Partitions are used on Crane and Rhino to distinguish different resources. You can view the partitions with the command sinfo.

Crane:

Full list for Crane

Rhino:

Full list for Rhino

Priority for short jobs

To run short jobs for testing and development work, a job can specify a different quality of service (QoS). The short QoS increases a jobs priority so it will run as soon as possible.

SLURM Specification
#SBATCH --qos=short
Limits per user for ‘short’ QoS
  • 6 hour job run time
  • 2 jobs of 16 CPUs or fewer
  • No more than 256 CPUs in use for short jobs from all users

Limitations of Jobs

Overall limitations of maximum job wall time. CPUs, etc. are set for all jobs with the default setting (when thea “–qos=” section is omitted) and “short” jobs (described as above) on Crane and Rhino. The limitations are shown in the following form.

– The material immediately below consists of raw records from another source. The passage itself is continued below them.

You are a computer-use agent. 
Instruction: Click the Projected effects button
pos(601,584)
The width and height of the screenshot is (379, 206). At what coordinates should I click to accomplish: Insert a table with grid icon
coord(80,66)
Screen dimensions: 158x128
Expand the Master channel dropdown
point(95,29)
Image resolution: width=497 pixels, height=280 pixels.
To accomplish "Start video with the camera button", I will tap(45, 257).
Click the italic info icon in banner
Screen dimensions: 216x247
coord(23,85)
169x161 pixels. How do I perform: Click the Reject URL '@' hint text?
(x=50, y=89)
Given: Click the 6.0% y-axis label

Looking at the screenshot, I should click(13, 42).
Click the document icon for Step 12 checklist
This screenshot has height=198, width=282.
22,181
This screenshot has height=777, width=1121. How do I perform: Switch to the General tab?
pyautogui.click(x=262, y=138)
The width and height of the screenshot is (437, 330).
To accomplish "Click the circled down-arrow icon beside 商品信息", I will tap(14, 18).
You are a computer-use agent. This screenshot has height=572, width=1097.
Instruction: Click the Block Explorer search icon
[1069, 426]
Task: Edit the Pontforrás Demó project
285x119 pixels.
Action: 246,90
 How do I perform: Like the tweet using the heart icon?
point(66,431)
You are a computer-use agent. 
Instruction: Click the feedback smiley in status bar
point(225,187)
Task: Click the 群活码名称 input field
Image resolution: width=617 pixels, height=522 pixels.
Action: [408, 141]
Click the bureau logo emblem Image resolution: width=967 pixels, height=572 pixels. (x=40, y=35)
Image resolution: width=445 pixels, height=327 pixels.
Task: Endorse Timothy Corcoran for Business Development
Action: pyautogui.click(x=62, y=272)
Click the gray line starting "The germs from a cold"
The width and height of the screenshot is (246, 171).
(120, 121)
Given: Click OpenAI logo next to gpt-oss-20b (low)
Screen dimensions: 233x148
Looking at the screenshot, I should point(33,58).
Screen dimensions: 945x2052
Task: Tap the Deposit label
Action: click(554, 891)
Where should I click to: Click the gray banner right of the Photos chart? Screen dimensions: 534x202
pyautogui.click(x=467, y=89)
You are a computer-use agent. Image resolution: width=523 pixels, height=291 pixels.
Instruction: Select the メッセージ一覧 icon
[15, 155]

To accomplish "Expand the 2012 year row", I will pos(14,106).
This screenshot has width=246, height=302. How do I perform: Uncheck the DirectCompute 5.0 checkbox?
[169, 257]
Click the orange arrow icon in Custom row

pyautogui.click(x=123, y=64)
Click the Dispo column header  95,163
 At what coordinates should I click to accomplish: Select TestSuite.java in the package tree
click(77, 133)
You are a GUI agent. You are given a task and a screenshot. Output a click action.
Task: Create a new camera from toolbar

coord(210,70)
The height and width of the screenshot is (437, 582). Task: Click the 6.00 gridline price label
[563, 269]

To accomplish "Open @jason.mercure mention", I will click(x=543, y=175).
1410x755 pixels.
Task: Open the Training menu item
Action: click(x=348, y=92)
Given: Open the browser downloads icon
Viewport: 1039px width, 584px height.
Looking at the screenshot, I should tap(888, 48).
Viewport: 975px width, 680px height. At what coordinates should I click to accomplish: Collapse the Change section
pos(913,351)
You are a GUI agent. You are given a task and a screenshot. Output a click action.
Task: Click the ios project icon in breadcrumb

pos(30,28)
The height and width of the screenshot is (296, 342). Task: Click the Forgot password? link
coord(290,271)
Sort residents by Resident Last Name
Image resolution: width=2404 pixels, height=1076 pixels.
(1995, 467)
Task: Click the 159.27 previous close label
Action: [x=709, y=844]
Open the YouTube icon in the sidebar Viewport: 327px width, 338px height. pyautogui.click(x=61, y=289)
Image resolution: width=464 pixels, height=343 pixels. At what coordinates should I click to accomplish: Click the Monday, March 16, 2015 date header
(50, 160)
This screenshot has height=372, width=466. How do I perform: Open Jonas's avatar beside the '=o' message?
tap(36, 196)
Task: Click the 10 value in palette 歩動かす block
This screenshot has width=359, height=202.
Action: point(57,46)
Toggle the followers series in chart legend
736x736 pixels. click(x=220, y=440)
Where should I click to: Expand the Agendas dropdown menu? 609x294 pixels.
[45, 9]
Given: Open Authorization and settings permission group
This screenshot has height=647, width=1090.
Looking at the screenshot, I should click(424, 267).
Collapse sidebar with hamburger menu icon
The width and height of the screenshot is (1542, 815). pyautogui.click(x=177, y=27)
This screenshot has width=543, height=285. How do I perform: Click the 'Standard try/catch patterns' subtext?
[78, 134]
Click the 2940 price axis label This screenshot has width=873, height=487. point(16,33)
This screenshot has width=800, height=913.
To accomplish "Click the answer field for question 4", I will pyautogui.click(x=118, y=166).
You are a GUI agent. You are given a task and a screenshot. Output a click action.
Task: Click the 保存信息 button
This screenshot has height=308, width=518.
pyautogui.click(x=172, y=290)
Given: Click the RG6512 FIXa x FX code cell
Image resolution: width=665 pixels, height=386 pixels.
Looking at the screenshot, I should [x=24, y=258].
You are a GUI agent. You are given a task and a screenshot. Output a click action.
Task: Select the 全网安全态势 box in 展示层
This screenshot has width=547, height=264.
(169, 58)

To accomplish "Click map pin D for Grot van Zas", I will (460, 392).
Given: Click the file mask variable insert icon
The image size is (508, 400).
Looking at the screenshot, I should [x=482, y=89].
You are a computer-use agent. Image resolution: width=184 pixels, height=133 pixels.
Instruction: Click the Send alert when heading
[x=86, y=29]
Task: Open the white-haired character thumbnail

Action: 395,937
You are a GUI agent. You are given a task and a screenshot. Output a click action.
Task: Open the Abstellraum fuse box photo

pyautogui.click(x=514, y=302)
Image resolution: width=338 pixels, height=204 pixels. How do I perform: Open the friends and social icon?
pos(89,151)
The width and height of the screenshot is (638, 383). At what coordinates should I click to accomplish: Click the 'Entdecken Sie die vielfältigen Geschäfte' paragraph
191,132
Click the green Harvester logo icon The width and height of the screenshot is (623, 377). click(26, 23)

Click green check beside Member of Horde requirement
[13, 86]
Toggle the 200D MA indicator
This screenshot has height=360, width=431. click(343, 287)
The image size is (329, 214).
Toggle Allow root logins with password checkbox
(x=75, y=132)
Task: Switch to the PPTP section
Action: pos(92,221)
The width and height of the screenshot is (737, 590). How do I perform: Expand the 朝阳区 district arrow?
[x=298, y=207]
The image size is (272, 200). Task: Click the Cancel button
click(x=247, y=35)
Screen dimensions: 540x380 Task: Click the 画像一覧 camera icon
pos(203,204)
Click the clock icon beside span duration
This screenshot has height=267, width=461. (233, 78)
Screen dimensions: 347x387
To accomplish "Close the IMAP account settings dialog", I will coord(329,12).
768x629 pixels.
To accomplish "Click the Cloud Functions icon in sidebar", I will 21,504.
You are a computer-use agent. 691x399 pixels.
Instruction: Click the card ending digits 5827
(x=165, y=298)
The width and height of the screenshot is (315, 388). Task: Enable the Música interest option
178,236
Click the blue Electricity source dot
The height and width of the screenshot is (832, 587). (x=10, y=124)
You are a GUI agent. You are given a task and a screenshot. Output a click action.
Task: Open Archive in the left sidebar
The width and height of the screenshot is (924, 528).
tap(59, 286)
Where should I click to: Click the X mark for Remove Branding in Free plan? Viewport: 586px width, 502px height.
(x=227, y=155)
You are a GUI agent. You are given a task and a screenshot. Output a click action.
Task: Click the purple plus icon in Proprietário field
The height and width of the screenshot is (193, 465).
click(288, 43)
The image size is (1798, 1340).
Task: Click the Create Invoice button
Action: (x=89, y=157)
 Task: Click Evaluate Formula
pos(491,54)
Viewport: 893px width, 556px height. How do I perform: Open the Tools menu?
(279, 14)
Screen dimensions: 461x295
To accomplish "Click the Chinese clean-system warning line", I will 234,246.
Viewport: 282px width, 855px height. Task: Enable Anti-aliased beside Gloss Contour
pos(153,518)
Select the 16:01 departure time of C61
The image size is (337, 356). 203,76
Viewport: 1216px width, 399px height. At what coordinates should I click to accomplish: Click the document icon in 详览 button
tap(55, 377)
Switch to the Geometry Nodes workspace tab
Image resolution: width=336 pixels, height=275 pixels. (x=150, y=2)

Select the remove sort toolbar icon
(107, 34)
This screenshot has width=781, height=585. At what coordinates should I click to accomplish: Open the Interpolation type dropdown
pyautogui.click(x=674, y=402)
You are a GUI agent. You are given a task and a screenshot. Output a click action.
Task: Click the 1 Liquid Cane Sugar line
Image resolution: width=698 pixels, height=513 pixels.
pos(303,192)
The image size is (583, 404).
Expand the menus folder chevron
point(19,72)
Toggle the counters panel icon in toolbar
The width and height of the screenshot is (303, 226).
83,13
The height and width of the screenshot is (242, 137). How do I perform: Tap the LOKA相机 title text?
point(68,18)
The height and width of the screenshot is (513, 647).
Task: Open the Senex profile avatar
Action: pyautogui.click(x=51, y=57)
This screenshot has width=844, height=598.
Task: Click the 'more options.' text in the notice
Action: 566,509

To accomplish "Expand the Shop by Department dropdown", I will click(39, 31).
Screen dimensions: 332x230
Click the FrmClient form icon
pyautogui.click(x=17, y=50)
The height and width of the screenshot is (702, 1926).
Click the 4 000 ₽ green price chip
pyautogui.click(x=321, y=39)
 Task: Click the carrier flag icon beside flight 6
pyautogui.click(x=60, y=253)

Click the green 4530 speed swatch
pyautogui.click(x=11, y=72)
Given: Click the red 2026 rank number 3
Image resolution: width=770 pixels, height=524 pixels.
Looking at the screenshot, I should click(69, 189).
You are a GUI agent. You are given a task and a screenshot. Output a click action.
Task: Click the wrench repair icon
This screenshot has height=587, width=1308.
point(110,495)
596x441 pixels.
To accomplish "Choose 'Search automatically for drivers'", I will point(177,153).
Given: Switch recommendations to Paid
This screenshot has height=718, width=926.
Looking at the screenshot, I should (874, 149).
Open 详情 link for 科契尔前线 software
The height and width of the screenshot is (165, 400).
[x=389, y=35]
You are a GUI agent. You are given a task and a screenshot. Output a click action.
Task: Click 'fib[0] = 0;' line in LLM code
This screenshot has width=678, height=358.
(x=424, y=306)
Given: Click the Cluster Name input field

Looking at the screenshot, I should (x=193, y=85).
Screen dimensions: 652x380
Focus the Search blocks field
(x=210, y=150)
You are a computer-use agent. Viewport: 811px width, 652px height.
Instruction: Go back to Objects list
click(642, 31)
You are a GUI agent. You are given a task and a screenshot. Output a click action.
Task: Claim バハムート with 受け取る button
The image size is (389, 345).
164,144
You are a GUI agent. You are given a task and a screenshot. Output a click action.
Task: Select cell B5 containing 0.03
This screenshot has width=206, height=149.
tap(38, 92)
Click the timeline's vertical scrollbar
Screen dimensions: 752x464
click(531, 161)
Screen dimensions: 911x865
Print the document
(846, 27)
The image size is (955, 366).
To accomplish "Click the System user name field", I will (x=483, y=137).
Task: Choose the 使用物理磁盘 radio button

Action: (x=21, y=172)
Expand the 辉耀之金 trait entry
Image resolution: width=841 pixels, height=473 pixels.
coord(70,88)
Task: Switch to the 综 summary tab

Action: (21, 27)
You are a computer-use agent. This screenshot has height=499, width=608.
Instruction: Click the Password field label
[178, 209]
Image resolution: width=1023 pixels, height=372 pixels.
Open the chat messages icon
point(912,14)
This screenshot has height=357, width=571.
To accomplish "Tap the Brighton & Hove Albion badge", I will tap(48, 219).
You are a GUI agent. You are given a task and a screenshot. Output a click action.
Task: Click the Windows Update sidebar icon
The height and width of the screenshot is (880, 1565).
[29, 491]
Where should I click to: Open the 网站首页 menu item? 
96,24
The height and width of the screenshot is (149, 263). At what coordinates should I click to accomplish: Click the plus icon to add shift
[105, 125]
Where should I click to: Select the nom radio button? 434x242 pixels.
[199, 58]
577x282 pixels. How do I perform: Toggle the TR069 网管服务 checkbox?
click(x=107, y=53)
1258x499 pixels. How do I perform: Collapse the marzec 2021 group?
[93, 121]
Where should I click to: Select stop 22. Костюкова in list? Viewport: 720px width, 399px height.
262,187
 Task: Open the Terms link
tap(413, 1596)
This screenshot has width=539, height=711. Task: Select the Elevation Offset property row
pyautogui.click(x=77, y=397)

SLURM Specification Max Job Run Time Max CPUs per User Max Jobs per User
Default Leave blank 7 days 2000 1000
Short #SBATCH –qos=short 6 hours 16 2

Please also note that the memory and local hard drive limits are subject to the physical limitations of the nodes, described in the resources capabilities section of the HCC Documentation and the partition sections above.

Owned Partitions

Partitions marked as owned by a group means only specific groups are allowed to submit jobs to that partition.  Groups are manually added to the list allowed to submit jobs to the partition.  If you are unable to submit jobs to a partition, and you feel that you should be, please contact hcc-support@unl.edu.

Guest Partition

The guest partition can be used by users and groups that do not own dedicated resources on Crane or Rhino.  Jobs running in the guest partition will run on the owned resources with Intel OPA interconnect.  The jobs are preempted when the resources are needed by the resource owners and are restarted on another node.

tmp_anvil Partition

We have put Anvil nodes which are not running Openstack in this partition. They have Intel Xeon E5-2650 v3 2.30GHz 2 CPU/20 cores and 256GB memory per node. However, they don’t have Infiniband or OPA interconnect. They are suitable for serial or single node parallel jobs. The nodes in this partition are subjected to be drained and move to our Openstack cloud when more cloud resources are needed without notice in advance.

Use of Infiniband or OPA

Crane nodes use either Infiniband or Intel Omni-Path interconnects in the batch partition. Most users don’t need to worry about which one to choose. Jobs will automatically be scheduled for either of them by the scheduler. However, if the user wants to use one of the interconnects exclusively, the SLURM constraint keyword is available. Here are the examples:

SLURM Specification: Omni-Path
#SBATCH --constraint=opa
SLURM Specification: Infiniband
#SBATCH --constraint=ib